Lutheran clergy make the sign of the cross, sure. But it’s a big, pastoral gesture blessing the bread and wine, perhaps covering us with it at the Benediction. That’s different: Pastors do that; we don’t.
Then a few years ago, one of those pastors explained to me that the sign of the cross is simply a reminder. Luther himself encouraged its use, because we forget. We forget who we are, we forget what Jesus did. We have words to remind us, but a sign, a physical sign, a real act, hammers it (if you will) home.
Dan Rottenberg’s question
“So why are Christians so preoccupied with the manner of your founder’s death?”

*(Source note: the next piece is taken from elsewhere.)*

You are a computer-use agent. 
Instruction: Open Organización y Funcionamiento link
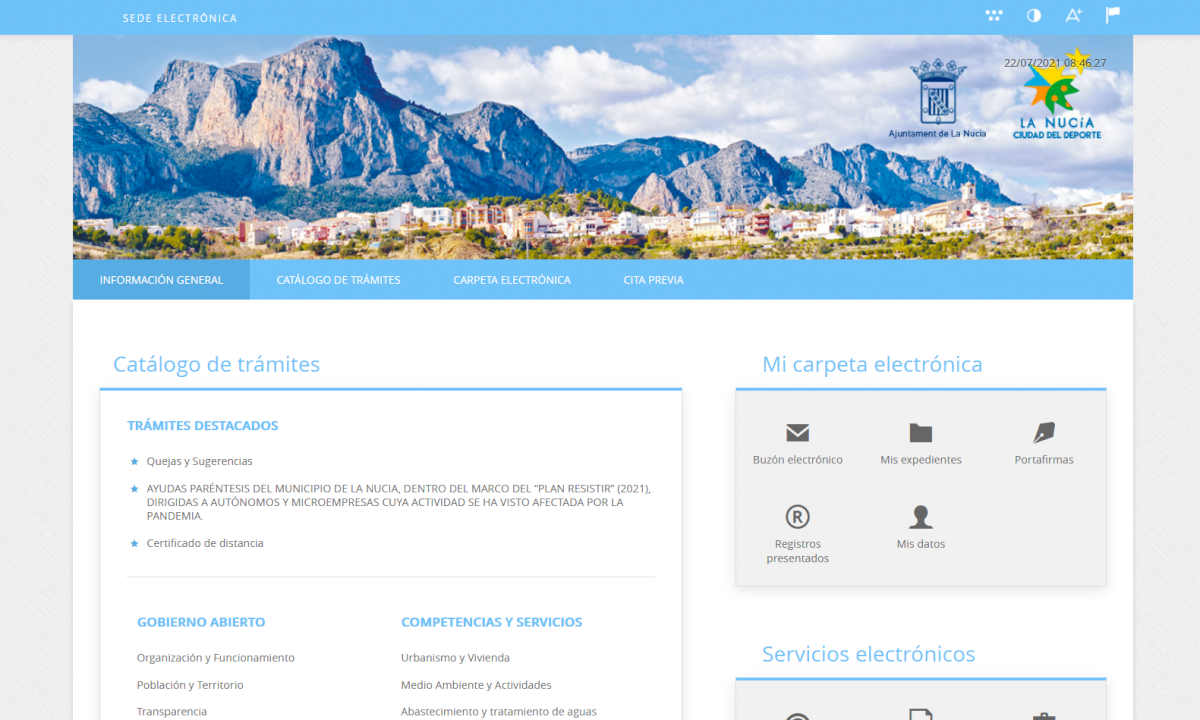215,658

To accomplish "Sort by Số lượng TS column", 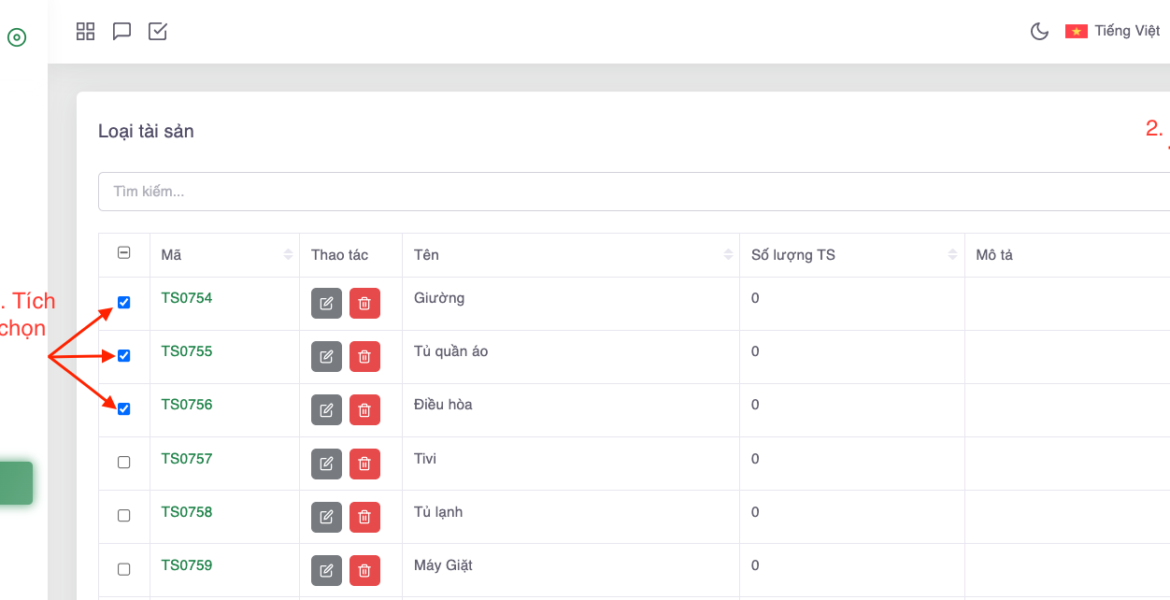I will tap(952, 255).
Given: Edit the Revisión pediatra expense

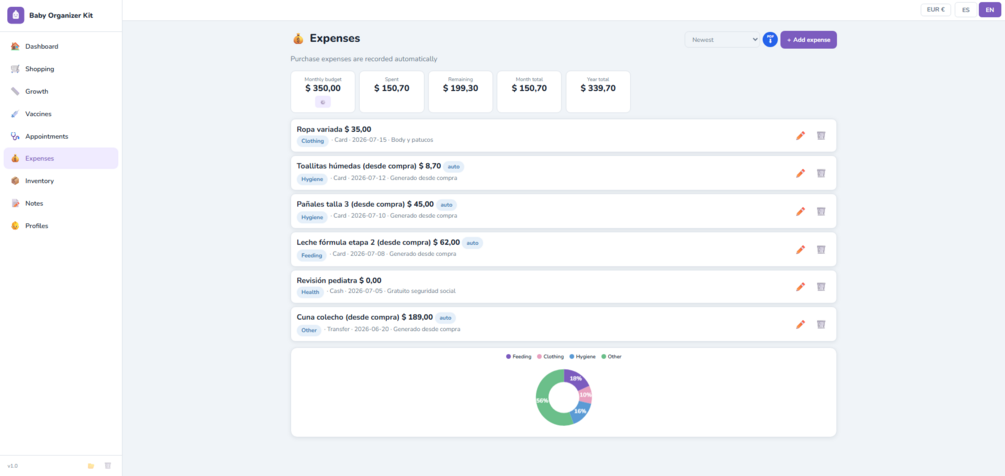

Dan Rottenberg, editor of the Broad Street Review, leaned back and asked me this question. Dan has a way of being forward while leaning back, à la Bill Buckley, and a way of smiling while jabbing, like Ali. But lunch was good—Kung Pao chicken is about my favorite thing to eat; even bad Kung Pao chicken is good—and so I didn’t mind.
“I suppose it’s because without Christ’s death and resurrection there’d be no point to Christianity,” I offered.
“Yes, of course,” he said, “I understand the doctrine, but why such a big deal about the cross? What if he had been sent to the electric chair?”
“The Lenny Bruce joke, right. Sure, why not, little chair jewelry around our necks, then. Why is that a joke, by the way? It seems so obvious.”
“Well,” Dan replied, “it’s awfully gruesome.”
Shocking the system
That pastor was right: I had forgotten. Of course it’s gruesome. The Catholics—through Lutheran pastors, Latin American baseball players, and a Jewish editor—were getting back at me. Man, they’re good.
The cross is so much a part of my lingua franca that I can step into the batter’s box as if it didn’t matter, as if it didn’t signify, well, what it is.
Actually making the sign of the cross, though, shocks the system. I love the resurrection, but I don’t love this. I’d forget it if I could. But actually making a sign about death—this kind of death—forces me to remember. The price paid pokes me in the forehead, boom, my chest, boom, slams my shoulders back. Ba-boom.
A good friend makes the sign every time he drives past a Catholic church. The body and the blood are in there, and he doesn’t forget it.
Now, when I hear, “In the name of the Father, and of the Son, and of the Holy Spirit,” I do it, too. That’s my way of making a big deal about the manner of my founder’s death. At that instant my entire religion, my whole confidence in what I think I believe, zooms onto a Ground Zero cross—that gruesome thing, hanging in the air in front of me.
Hanging in the air is my salvation. I’d rather have confidence—I’d rather help myself—but I’m at, yes, cross-purposes. The cross says: Get a hit, strike out, live, die, doesn’t matter. Over and over, up, down, and sideways, it reminds my brain, my heart, my strength: There’s nothing I can do—it’s already been done—that’s the big deal.
I make the sign of the cross because I can’t help myself.